_Your objective_: An exact, complete copy of the data that follows is needed.

******

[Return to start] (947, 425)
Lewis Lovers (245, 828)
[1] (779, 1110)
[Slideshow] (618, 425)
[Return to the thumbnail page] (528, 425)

******

_Result for this exercise_:
[Return to start] (947, 425)
Lewis Lovers (245, 828)
[1] (779, 1110)
[Slideshow] (618, 425)
[Return to the thumbnail page] (528, 425)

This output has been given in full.